In the experimental evaluation we showed that our approach is able to overcome the predictive accuracy obtained by several state of the art baselines. Moreover, in this work we made one step further with respect to our previous research [14], and we investigated how the distribution of the weights in PPR algorithm can influence the overall performance of the system. The results emerged from the experiments showed that a proper tuning of the weights, which also considers the nodes coming from the LOD cloud, may further improve the accuracy of the framework. To sum up, with this article we provide the following contributions:

  1. 1.

    We propose a methodology to feed a graph-based recommendation algorithm with features gathered from DBpedia;

  2. 2.

    We investigate whether different weights of the features gathered from DBpedia influence the recommendation accuracy;

  3. 3.

    We validated our methodology through several experiments, and we showed that our approach obtains higher results with respect to all the baselines we took into account.

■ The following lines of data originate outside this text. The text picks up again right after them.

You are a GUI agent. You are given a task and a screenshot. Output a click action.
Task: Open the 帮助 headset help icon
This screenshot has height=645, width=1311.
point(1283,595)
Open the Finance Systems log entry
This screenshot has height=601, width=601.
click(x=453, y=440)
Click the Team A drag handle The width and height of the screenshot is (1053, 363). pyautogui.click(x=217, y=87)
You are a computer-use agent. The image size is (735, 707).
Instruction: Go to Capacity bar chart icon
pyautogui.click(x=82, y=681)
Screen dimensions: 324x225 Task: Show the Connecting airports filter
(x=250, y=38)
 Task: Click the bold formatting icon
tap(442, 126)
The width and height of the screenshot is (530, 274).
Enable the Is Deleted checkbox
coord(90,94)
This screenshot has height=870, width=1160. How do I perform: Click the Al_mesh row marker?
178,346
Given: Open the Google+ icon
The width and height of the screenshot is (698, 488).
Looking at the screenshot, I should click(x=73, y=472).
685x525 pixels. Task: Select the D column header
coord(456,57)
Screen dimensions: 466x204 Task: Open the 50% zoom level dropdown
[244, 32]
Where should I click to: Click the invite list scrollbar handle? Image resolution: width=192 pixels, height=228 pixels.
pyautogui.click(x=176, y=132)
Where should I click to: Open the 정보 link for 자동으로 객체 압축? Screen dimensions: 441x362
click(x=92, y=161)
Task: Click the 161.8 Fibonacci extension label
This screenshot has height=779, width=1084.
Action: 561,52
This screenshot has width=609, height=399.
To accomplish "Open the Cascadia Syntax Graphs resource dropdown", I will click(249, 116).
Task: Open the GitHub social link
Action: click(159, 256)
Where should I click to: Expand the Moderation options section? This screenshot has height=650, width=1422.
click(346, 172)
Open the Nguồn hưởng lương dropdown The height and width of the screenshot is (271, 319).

The rest of the paper is organized as follows: Sect. 2 analyzes the related literature. The description of the graph-based recommender system and the overview the different methodologies for distributing weights in PPR are provided in Sect. 3. The details of the experimental evaluation on two state of the art datasets are described in Sect. 4, while conclusions and future work are drawn in Sect. 5.

2 Related Work

This work investigates two different research lines: graph-based recommender systems and LOD-based recommender systems. In the following we present the current literature in both areas.

Graph-based Recommender Systems. Most of the literature in the area of graph-based RS is inspired by PageRank [18] and random walk. As an example, FolkRank [12] is an adaptation of PageRank used for tag recommendation, that relies on a representation in which resources are modeled along with the tags the community used to annotate them. Next [7], Bogers proposed ContextWalk, a movie recommender system relying on PageRank, modeling in a graph tags, genres and actors. Similarly, Baluja et al. [2] present a recommender system for YouTube videos based on random walks on the bipartite user-video graph. Finally, de Gemmis et al. [10] recently evaluated the applicability of Random Walk with Restart to Linked Data and investigated to what extent such graph-based representation can lead to serendipitous recommendations. A distinguishing aspect of this article with respect to the current literature is that none of the previously mentioned approaches investigated the integration of LOD-based data points. A similar attempt has been presented in [17], in which the paths connecting users and items via LOD-based properties are extracted and are used to train a classifier in a pure machine learning-based approach. Differently from this work, we encoded LOD-based features along with collaborative ones in a hybrid graph-based representation and we exploited Personalized PageRank as recommendation technique. Moreover, as previously introduced, in this article we continued carrying on our previous research [14] by better investigating how the distribution of the weights in PPR algorithm can influence the overall performance of the system.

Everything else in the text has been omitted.